Мама не верила в Архипа,
моего мужа. Фыркала моему счастью в лицо, приговаривая: «Обманет, бросит,
уйдет…». Здравый ум чудом не покинул меня после стольких ее попыток «вразумить»,
и я оставалась верна своему выбору.
— Попомни мои слова, дочка. Они все
одинаковы, — сказала она с печалью и сочувствием, после чего я захлопнула
перед ее носом дверь своего нового дома. Нашего с Архипом дома.
Я прекратила общение с
матерью. «Переболела» своей привязанностью к ней. Научилась жизни без маминого
слова, совета, присутствия, и растворилась в жизни с любимым мужчиной.
Поглощенная созданием и укреплением собственной семьи, и вовсе утратила связь с
мамой. Без ее токсичности дышалось легче, но тяжесть на груди никуда не
исчезала. Чувство вины неистребимым грузом я тащила из года в год на своих
плечах, сотни и тысячи раз ловя себя на мысли, что нам необходимо помириться.
Однако гордость мешала сделать первый шаг.
Как она могла быть
против Архипа? Против нас? Когда мы так сильно друг друга полюбили! Я злилась.
Я обижалась. Во время беременности Толенькой все же позвонила маме, предложила
мир. А она, узнав, что у нас с Архипом родится мальчик, сказала, что ничем не
может помочь, ведь он «женское проклятие».
Я поклялась себе, что не
буду такой матерью. Я буду справедливой, честной, понимающей. Я буду
прислушиваться к своему ребенку, я буду для него поддержкой и опорой.
Я не сильно горевала,
когда мама умерла. После месяцев затишья в глубине души я ее давно простила, но
цеплялась за старые обиды, боясь подпустить боль утраты слишком близко к
сердцу. Боялась утонуть, потеряться в скорби и начать самоедство за то, что не наступила
на горло собственному эго, пока еще была возможность наладить мосты. Другой
частью себя оправдывалась за бездействие, ведь такие люди, как моя мать, не
меняются. Непримиримы до последнего удара сердца.
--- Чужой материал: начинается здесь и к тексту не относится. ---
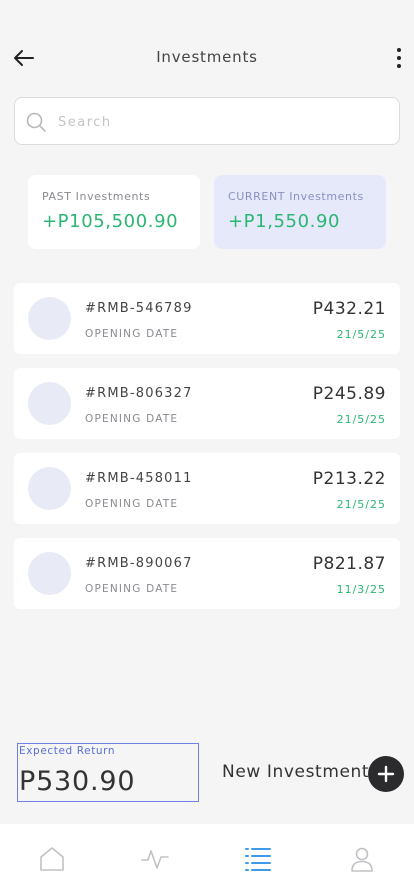 The width and height of the screenshot is (414, 896). I want to click on bottom-tab-bar, so click(207, 860).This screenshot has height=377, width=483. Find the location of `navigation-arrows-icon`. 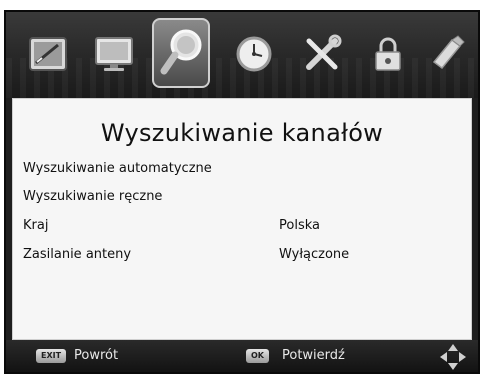

navigation-arrows-icon is located at coordinates (453, 357).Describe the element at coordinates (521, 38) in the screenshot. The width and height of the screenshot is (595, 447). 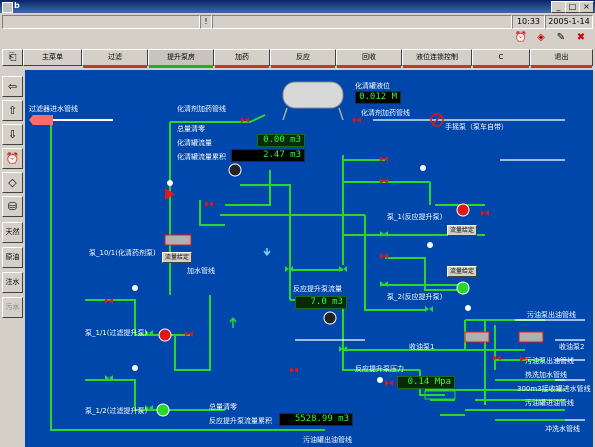
I see `alarm-clock-icon: ⏰` at that location.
Ужасно осознать спустя два
года счастливого брака, что моя токсичная мать была права.
ГЛАВА
ПЕРВАЯ
Когда мне
требовалось загрузить голову, я включала турецкие сериалы. Казалось бы, какая
здесь разгрузка? С такими-то страстями, бурлящими на берегах Босфора, и
коварными семейными интригами, что страшнее ада Данте. Шекспир, подвинься. Но
я, как и миллионы женщин по всему миру, ничего не могла поделать с этой тягой.
Под серию-другую
навести порядок в доме, сварить борщик или понежиться в ванне с пенкой,
расслабляясь после тяжелого дня (а вы думали, у матерей в декрете что ни день,
то сказка?). Чистое удовольствие. Муж моей любви к турецким сериалам не
разделял, но умилялся, как я порой залипала, выпадая из реальности, и бурно
реагировала на поступки героев. Надолго отвлекаться не получалось.
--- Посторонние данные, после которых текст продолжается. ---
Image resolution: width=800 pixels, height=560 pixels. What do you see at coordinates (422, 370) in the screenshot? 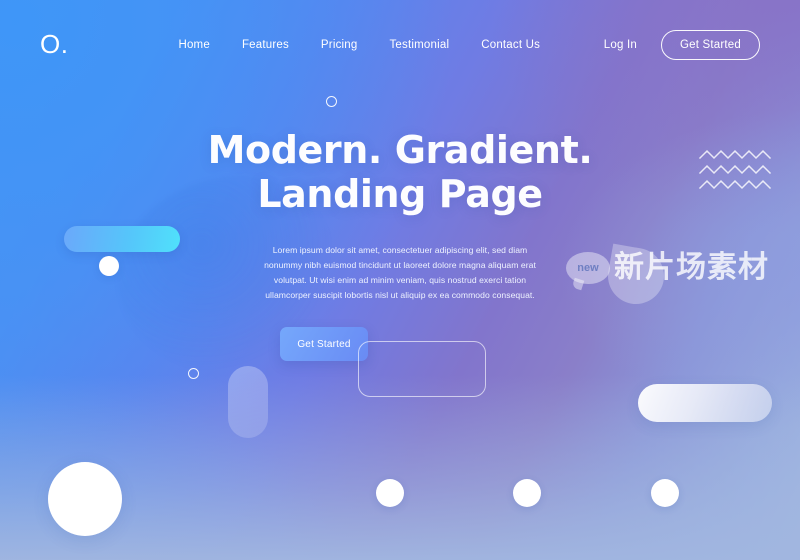
I see `hero-outline-placeholder-box` at bounding box center [422, 370].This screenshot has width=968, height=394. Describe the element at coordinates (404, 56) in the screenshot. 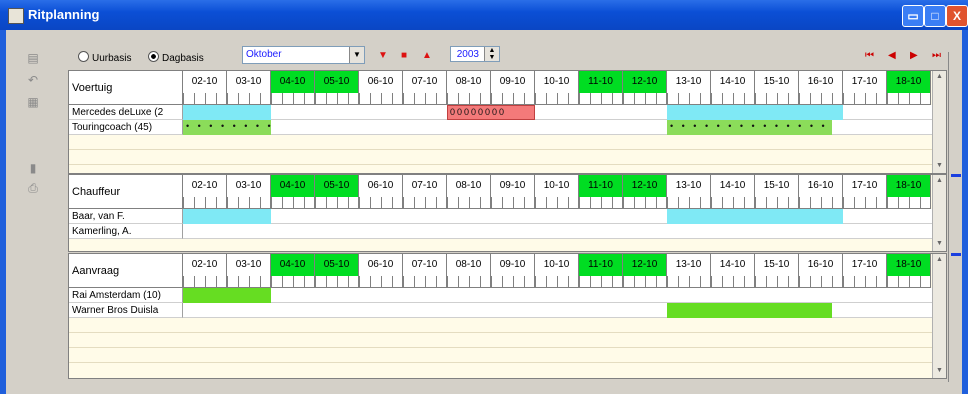

I see `stop-button: ■` at that location.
Полуторагодовалый сынишка и дела по дому держали меня в узде.
— Так-с. Муку
просеяли, масло с сахаром и желтками взбили, смесь в муку добавили, тесто
замесили. Что дальше? — я сдула с лица прядку и листнула книгу дальше. — Делим
тесто на две части, раскатываем, укладываем на дно выпечки… — прочла дальнейшие
шаги приготовления фирменного лимонного пирога рыжеволосой отчаянной
домохозяйки Бри Ван де Камп. — Сынок, все запомнил? — отложила телефон, который
держала… испачканными в муке руками, и подмигнула Толеньке.